Radiographic signs of posterior wall deficiency include posterior coverage of the head of the femur of less than 36%, a posterior wall index of <0.80 and a posterior wall sign (posterior wall crosses medial to the centre of the femoral head)1. Other signs of retroversion also increase suspicion of posterior undercoverage, such as the cross-over sign – where the line of the anterior wall crosses the posterior wall – and the ischial spine sign5, where the ischial spine becomes visible on an AP X-Ray (Figure C).

Clinically, patients with posterior instability may present with anterior and/or posterior pain due to the associated anterior impingement. Posterior pain is usually associated with positions or activities that load the posterior joint and/or uncover the femoral head posteriorly – hip flexion, internal rotation, anterior pelvic tilt and forward lean in standing e.g. bending or walking uphill or upstairs. Posterior instability often gives rise to protective increases in posterior muscular co-contraction, which may then irritate adjacent or transiting nerves. Many of these patients go for years being diagnosed with piriformis syndrome, deep gluteal syndrome, SIJ dysfunction1 or lumbar radiculopathy, with elbows and needles in the buttock or persistent stretching only ever providing short term relief. Clinical tests for posterior instability should be performed for anyone presenting with such symptoms.

  1. Global/Lateral Instability associated with Lateral or Global Deficiency

Lateral or global instability (Figure D) is usually associated with ‘classic’ acetabular dysplasia with a LCEA of less than 20° +/- subluxation of the femoral head, with those falling between 20 and 25° categorised as borderline dysplasia1. Wilkin et al suggest that additional anterior and or posterior wall deficiency, and symptoms of static overload (such as pain with prolonged standing) and/or abductor fatigue (such as pain with prolonged walking/jogging), increase suspicion of lateral or global instability1.

 

Keep in mind that while acetabular dysplasia is a key factor predisposing to instability of the hip joint, other factors also play a role, such as:

  • femoral shape (head-neck morphology, neck-shaft morphology, femoral version)
  • labral or capsular deficiency (natural morphology, injury/overload, iatrogenic – post arthroscopic surgery)
  • spinopelvic function (excessive anterior, posterior or lateral pelvic tilt)
  • adequacy of dynamic muscular support systems

 

I hope this blog helps increase awareness, not just of the presence of acetabular dysplasia but of the three-dimensional nature of acetabular dysplasia. The radiographic features discussed are useful for extracting valuable additional information from a standard AP X-Ray but the image is still only 2 dimensional and for valid interpretation, patient positioning and image quality needs to be ideal. Where warranted, a CT scan will provide a true 3-dimensional representation of acetabular shape and coverage of the femoral head.

 

To identify cases of instability in clinical practice:

  1. Listen to the symptoms
  2. Perform physical tests for instability and
  3. Don’t rely on Lateral Centre Edge Angle for a diagnosis of acetabular dysplasia.

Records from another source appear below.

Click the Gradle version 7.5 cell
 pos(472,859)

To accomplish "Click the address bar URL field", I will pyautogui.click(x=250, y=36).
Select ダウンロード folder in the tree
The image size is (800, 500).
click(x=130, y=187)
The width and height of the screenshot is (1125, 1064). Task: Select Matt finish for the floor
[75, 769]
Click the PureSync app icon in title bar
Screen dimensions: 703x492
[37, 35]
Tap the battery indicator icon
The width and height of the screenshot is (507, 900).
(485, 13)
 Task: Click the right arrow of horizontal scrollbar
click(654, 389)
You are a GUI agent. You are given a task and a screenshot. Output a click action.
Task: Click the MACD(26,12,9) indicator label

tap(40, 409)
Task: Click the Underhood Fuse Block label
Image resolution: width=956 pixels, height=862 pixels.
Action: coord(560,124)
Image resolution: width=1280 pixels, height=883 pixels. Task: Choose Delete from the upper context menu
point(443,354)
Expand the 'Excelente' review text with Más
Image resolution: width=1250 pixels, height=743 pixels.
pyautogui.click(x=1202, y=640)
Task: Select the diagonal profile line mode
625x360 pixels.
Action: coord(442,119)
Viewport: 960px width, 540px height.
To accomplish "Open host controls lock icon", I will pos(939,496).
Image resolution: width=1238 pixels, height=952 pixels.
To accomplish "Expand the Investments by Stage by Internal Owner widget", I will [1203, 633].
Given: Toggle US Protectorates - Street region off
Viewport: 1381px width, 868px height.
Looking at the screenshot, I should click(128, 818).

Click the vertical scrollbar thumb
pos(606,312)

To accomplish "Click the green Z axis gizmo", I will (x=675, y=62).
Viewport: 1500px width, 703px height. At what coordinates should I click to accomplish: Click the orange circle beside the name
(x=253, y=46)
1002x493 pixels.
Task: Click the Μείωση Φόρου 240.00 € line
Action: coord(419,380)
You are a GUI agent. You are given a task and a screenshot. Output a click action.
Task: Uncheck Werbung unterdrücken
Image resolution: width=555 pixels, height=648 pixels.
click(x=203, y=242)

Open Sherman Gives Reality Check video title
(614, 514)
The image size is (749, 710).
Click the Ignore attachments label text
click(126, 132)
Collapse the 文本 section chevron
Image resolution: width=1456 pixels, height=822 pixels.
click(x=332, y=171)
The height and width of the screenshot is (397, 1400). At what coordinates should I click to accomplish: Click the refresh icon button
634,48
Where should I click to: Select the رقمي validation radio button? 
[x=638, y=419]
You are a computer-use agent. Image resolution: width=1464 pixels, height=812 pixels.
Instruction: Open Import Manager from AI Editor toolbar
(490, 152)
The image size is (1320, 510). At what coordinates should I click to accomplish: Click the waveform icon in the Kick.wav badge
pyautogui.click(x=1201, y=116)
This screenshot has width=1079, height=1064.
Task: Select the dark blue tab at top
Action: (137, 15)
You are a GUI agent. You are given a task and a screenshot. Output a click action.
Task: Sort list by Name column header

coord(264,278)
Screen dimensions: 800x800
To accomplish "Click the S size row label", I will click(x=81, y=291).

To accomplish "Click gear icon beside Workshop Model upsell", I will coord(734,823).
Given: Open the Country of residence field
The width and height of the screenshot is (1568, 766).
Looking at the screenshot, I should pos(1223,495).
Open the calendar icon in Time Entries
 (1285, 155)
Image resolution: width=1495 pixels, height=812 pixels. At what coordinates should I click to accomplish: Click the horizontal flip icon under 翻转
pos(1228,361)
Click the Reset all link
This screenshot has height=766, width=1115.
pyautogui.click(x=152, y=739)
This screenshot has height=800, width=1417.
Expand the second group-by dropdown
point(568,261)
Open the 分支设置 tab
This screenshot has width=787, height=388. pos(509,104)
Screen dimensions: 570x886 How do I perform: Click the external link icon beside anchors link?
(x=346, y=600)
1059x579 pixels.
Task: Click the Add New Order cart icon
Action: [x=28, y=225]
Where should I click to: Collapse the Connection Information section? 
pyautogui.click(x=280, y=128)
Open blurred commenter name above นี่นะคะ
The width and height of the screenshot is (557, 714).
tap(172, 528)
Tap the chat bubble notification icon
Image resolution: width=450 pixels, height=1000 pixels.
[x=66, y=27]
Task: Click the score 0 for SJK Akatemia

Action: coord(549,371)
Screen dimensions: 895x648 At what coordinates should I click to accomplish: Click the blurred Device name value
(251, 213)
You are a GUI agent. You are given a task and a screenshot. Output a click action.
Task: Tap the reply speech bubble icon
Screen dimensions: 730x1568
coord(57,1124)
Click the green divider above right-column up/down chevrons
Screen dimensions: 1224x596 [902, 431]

Make sure you’re seeing the whole picture!

 

References

  1. Wilkin G, Ibrahim M, Smit K and Beaulé P. A Contemporary definition of hip dysplasia and structural instability: Toward a comprehensive classification for acetabular dysplasia. The Journal of Arthroplasty. 2017;32(9):S20-S27.
  2. Siebenrock KA, Kistler L, Schwab JM, Buchler L, Tannast M. The acetabular wall index for assessing anteroposterior femoral head coverage in symptomatic patients. Clin Orthop Relat Res. 2012;470:3355–3360.
  3. Tannast M, Hanke M, Zheng G, Steppacher S and Siebenrock K. What are the radiographic reference values for acetabular under- and overcoverage? Clinical Orthopaedics and Related Research®. 2014;473(4):1234-1246.
  4. Mayer SW, Abdo JC, Hill MK, Kestel LA, Pan Z, Novais EN. Femoroacetabular impingement is associated with sports-related posterior hip instability in adolescents: a matched-cohort study. Am J Sports Med. 2016;44:2299e303.
  5. Kalberer, F., Sierra, R., Madan, S., Ganz, R. and Leunig, M., 2008. Ischial Spine Projection into the Pelvis. Clinical Orthopaedics and Related Research, 466(3), pp.677-683.